(Data shown Opens)

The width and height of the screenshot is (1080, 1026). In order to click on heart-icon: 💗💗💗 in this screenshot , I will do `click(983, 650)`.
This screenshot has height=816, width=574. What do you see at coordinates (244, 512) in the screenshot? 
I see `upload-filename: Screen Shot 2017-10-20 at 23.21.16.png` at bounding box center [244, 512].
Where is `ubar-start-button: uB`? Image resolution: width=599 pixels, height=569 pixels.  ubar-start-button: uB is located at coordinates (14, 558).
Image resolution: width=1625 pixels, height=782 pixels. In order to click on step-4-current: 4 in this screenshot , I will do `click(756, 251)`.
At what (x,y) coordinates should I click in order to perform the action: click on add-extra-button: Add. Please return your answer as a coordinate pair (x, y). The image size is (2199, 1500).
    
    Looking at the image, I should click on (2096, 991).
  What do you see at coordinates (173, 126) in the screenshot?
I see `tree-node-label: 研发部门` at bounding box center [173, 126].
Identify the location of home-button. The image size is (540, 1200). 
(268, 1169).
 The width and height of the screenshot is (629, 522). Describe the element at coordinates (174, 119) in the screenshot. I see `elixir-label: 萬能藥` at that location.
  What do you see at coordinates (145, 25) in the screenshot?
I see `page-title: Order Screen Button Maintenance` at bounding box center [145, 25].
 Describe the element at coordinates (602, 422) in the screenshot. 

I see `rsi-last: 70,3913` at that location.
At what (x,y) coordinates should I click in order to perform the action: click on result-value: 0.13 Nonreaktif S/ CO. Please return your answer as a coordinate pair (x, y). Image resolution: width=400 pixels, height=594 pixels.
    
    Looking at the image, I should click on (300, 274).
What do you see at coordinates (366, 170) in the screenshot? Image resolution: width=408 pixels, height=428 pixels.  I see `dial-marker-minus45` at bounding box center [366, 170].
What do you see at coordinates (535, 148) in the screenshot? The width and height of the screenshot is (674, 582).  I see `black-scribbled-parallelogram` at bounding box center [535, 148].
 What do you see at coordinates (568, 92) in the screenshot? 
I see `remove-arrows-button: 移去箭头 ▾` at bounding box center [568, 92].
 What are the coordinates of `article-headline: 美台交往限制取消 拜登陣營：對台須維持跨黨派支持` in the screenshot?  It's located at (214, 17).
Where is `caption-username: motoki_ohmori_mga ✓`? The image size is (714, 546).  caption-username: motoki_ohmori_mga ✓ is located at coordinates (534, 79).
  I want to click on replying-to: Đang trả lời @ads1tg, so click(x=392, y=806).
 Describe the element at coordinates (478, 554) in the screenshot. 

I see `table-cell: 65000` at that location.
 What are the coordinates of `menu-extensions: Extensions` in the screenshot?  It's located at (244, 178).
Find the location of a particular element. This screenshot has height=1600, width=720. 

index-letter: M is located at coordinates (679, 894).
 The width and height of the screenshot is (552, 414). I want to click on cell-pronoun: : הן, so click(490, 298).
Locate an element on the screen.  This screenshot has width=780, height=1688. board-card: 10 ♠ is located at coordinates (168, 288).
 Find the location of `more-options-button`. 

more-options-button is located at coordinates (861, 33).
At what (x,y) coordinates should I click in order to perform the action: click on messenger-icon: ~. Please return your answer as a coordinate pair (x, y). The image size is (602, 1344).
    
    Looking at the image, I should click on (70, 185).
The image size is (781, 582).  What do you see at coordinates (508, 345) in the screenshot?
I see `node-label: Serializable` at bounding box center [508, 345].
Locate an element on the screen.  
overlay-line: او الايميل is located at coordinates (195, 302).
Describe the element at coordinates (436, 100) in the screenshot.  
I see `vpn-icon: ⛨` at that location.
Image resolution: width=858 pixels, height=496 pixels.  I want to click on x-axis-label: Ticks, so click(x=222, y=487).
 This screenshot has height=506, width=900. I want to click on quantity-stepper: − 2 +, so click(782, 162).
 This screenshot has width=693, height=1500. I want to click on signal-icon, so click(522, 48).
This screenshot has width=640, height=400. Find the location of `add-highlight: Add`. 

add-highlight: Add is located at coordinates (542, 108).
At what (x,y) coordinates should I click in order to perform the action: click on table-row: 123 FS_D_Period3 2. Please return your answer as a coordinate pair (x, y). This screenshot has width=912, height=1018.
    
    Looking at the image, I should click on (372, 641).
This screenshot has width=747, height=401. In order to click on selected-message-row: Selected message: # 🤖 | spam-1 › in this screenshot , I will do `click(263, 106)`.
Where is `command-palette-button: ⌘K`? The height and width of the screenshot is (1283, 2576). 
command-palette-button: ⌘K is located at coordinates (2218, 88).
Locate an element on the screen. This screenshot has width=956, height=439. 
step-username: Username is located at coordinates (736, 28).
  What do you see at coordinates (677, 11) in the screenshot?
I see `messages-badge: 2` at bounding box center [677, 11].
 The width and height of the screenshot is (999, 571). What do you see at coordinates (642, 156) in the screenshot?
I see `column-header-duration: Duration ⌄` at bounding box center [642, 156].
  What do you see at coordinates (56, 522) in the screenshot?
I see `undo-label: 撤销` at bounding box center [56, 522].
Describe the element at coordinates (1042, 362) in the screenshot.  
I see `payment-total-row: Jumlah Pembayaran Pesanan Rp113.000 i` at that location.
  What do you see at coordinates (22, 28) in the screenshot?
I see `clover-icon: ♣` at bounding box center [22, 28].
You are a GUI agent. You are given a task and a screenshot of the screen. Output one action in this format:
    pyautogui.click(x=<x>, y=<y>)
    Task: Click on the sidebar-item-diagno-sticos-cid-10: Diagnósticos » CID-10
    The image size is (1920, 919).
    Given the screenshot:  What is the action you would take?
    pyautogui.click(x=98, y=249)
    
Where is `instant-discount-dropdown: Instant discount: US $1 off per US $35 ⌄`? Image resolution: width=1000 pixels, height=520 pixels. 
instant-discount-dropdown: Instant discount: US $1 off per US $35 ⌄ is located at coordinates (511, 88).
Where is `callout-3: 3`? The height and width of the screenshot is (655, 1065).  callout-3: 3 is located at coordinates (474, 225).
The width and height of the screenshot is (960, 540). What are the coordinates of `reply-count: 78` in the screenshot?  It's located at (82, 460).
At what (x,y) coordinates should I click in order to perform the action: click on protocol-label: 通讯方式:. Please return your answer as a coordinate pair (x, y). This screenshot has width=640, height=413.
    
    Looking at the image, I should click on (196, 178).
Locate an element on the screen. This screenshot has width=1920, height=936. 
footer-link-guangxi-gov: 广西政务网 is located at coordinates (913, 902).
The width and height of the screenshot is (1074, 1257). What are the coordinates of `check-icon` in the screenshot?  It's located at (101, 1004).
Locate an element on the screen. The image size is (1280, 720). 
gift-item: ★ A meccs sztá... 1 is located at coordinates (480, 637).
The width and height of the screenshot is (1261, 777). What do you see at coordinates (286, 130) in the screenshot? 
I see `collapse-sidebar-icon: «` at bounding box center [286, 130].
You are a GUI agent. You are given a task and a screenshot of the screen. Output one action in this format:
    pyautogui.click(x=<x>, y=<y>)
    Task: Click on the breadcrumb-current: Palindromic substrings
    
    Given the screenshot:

(Data shown Closes)

» The task
Count the lines in the entries above that contain the string "discount". Give only the number.

» Written solution
2